[Records for this task — start]
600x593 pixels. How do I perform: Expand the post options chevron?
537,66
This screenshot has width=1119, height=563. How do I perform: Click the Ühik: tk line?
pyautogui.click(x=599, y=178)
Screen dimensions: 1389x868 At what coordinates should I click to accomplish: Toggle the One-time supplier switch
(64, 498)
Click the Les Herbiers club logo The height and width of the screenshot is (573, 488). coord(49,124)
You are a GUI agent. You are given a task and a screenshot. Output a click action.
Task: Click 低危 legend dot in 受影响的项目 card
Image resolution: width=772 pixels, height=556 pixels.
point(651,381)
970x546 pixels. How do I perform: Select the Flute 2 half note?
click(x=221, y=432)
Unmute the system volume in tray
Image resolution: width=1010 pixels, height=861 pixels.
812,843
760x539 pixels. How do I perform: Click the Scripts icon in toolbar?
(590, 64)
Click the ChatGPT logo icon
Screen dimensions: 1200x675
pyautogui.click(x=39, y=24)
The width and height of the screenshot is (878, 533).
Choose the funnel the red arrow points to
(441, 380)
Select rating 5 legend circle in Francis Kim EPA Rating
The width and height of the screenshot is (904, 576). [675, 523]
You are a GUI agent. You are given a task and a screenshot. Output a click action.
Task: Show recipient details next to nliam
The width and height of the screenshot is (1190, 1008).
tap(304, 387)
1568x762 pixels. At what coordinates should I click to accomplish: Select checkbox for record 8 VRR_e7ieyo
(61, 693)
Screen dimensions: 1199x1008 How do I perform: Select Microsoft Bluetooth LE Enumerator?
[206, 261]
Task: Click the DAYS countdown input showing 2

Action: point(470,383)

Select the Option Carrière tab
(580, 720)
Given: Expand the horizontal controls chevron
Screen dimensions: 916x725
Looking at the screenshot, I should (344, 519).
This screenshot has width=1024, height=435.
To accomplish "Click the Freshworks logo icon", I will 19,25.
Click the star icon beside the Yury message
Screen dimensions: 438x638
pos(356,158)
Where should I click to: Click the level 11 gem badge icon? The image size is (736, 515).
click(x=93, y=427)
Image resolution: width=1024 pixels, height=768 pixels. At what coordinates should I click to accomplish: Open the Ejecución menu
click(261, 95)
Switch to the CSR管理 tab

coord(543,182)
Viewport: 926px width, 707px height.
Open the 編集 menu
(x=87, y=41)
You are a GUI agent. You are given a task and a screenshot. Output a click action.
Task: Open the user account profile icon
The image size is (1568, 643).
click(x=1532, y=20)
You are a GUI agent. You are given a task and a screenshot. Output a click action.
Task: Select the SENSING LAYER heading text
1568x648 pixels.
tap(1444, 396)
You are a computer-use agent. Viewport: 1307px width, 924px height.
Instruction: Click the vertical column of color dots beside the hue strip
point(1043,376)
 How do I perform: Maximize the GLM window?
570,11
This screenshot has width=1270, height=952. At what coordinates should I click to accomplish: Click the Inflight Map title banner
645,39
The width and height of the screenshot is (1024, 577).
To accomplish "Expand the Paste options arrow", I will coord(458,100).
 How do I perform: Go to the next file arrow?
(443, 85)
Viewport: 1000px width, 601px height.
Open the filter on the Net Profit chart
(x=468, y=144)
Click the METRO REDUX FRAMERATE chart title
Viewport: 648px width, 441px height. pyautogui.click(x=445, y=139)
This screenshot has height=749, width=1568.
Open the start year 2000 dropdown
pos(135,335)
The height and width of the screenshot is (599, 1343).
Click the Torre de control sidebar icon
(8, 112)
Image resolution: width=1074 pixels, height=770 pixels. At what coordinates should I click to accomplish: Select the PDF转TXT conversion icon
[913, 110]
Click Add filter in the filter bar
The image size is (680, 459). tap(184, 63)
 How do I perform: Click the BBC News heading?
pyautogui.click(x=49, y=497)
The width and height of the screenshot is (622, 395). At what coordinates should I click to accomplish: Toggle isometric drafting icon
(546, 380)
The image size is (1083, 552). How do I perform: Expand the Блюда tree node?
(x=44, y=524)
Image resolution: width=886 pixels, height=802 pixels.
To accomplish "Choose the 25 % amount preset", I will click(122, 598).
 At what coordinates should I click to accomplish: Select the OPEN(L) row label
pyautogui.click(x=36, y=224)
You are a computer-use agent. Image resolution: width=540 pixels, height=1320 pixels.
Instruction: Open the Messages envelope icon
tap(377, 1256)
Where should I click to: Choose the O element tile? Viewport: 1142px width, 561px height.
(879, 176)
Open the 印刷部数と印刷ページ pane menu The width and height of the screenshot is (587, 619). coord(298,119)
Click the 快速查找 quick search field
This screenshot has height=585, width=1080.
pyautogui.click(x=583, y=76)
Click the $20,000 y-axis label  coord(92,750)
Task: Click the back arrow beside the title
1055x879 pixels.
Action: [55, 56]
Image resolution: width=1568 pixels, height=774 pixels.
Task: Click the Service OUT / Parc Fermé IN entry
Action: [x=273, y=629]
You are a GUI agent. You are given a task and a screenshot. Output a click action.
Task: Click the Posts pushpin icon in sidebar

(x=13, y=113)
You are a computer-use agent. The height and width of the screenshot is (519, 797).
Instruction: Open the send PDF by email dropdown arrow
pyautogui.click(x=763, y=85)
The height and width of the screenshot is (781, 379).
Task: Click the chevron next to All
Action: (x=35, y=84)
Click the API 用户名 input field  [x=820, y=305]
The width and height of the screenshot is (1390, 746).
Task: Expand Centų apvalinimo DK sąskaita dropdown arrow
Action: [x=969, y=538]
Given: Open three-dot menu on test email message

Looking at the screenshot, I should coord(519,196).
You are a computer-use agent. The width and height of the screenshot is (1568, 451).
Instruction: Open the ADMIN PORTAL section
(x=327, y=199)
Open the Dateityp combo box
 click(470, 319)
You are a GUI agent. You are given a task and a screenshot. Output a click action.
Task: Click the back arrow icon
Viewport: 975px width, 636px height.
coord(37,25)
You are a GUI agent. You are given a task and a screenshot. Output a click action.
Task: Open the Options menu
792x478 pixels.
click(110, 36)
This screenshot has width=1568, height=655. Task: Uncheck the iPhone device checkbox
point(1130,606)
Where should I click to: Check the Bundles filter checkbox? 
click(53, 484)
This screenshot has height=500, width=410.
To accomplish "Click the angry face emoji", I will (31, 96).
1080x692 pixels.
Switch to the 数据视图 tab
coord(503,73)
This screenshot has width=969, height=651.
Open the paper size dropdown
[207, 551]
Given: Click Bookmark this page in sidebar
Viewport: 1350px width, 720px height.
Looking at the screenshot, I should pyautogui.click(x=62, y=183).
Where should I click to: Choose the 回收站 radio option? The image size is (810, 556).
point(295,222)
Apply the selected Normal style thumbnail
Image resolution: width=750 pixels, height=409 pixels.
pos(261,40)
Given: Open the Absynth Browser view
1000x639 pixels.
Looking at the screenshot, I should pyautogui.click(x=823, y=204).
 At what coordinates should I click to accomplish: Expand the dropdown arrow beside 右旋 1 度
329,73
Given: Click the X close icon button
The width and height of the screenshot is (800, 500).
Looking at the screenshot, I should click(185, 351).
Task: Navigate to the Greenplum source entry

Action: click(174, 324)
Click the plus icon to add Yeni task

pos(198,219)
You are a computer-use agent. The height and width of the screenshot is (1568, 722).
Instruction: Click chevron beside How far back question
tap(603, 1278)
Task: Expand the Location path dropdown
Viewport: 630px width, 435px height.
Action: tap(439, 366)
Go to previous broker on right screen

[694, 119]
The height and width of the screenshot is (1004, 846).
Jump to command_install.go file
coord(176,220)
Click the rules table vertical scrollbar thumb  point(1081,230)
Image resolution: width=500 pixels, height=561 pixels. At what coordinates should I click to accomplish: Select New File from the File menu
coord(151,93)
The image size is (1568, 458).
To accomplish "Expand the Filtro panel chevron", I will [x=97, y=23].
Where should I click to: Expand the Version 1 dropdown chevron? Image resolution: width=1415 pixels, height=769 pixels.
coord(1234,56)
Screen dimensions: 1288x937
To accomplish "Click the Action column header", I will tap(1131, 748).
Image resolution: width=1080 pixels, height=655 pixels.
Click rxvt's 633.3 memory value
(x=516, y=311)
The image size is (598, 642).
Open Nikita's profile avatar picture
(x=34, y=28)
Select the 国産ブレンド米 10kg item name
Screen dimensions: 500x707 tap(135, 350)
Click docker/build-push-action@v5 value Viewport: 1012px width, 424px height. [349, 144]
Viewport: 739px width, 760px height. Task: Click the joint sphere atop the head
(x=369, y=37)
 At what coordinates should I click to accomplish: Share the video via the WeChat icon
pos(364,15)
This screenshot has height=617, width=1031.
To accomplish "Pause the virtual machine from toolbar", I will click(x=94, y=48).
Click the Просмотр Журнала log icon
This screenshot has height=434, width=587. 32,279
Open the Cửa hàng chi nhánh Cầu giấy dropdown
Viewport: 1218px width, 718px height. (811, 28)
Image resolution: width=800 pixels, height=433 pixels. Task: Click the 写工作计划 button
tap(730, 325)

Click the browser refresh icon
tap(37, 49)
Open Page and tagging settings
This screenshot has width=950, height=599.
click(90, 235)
[Records for this task — finish]
- [Exercise] Out of the listing above, reproduce exactly the lines from the one with "Task: Expand the Location path dropdown" up to and including the one with "Click the rules".

- [Result]
Task: Expand the Location path dropdown
Viewport: 630px width, 435px height.
Action: tap(439, 366)
Go to previous broker on right screen

[694, 119]
The height and width of the screenshot is (1004, 846).
Jump to command_install.go file
coord(176,220)
Click the rules table vertical scrollbar thumb  point(1081,230)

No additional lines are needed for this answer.